L’e tombe encore s’il y a deux consonnes en tête du second mot: el(l)’ croit, el(l)’ scandalise, un’ statue.
Toutefois l’e se prononce, si le mot suivant commence par r ou l, suivi d’une diphtongue: il ne mange rien[408]. On dit même, sans élision, qu’il devienne roi, les trois consonnes nrw s’accommodant mal ensemble, tandis qu’on dit avec élision, si j’ crois, qui, pourtant, réunit quatre consonnes, jcrw: nous verrons plus d’une fois que la liquide ne peut figurer dans un groupe de trois consonnes réelles que si elle est première (lorsque) ou troisième (si j’ crois) et non seconde[409].
Ici encore ce n’est pas tout. Si l’e muet final est lui-même précédé de deux consonnes différentes devant la consonne initiale du mot suivant, en principe l’e se prononce: reste là, pauvre femme, Barbe-bleue. Mais il s’en faut bien que le phénomène soit général.
D’une part, on dit fort bien, en parlant vite: rest’ là.

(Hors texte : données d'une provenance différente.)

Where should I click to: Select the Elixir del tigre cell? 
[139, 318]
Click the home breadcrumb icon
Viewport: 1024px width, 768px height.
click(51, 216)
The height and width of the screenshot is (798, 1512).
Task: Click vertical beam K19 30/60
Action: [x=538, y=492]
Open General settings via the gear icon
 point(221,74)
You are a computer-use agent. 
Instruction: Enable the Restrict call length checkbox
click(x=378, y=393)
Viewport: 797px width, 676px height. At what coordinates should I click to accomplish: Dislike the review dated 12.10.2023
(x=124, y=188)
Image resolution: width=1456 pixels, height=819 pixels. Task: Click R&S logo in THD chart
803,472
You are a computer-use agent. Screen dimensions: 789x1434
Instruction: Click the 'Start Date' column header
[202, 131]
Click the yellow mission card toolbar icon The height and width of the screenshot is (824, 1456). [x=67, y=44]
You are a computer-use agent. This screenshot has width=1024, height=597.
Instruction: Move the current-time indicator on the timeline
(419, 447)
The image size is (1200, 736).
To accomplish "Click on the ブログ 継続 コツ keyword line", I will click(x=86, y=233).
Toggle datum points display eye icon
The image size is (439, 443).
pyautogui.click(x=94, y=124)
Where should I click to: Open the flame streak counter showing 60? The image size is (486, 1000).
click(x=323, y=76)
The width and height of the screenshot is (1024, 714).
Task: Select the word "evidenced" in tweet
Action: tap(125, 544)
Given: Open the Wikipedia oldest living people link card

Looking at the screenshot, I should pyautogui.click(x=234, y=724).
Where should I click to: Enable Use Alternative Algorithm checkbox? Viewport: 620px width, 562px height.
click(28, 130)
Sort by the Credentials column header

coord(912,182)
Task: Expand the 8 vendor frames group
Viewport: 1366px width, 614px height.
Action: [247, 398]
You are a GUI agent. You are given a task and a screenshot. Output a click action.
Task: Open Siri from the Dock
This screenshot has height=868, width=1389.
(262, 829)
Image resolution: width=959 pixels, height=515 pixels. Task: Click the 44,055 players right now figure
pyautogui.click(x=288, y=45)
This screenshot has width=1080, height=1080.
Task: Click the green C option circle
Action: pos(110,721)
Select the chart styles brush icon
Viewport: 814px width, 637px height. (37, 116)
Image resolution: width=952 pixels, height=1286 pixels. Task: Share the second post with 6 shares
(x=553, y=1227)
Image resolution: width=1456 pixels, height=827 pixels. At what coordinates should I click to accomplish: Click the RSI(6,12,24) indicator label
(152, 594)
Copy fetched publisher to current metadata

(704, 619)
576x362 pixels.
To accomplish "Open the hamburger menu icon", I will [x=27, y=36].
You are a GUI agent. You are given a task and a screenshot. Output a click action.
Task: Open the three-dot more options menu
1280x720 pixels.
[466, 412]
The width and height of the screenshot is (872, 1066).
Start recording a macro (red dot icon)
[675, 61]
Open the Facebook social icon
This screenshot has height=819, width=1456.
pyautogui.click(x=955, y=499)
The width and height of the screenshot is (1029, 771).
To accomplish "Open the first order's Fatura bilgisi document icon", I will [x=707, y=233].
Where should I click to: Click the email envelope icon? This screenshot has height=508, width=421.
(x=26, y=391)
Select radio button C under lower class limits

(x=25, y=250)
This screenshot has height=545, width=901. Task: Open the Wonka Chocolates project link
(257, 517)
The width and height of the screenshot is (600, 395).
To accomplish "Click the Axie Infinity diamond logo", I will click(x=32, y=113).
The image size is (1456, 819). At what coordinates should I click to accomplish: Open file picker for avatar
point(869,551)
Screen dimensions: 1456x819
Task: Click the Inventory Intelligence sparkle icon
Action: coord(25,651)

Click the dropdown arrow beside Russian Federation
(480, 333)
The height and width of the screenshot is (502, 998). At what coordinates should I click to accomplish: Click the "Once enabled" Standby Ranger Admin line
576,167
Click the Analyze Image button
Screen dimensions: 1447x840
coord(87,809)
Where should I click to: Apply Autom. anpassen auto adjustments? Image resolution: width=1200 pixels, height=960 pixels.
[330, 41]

D’autre part, devant un autre mot encore mieux qu’isolément, la prononciation populaire, ou simplement familière, supprime à la fois, et depuis des siècles, l’e et la liquide qui précède, l ou r, à la suite d’une muette ou explosive ou d’une fricative: pauv’ femme, bouc’ d’oreille.
Ce phénomène affecte surtout l’r; et on peut dire que l’r tombe régulièrement dans maît’ d’hôtel, maît’ d’étude, maît’ de conférences, où il est rare qu’on le fasse sonner; cela est même tout à fait impossible dans telle expression uniquement familière, comme à la six quat(re) deux. Dès longtemps, les grammairiens ont constaté et apprécié diversement cet usage avec les mots notre, votre et autre. Aujourd’hui cette prononciation n’est jamais considérée comme tout à fait correcte. Elle est, il est vrai, seule usitée dans la conversation courante, mais non dans la lecture, ni simplement quand ou parle à quelqu’un à qui l’on doit des égards, et devant qui on ne veut pas se négliger: je citerai, comme exemples plus particulièrement probants, Notre Père, qui êtes aux cieux, ou Notre-Dame. On dit aussi uniquement quatre-vingts.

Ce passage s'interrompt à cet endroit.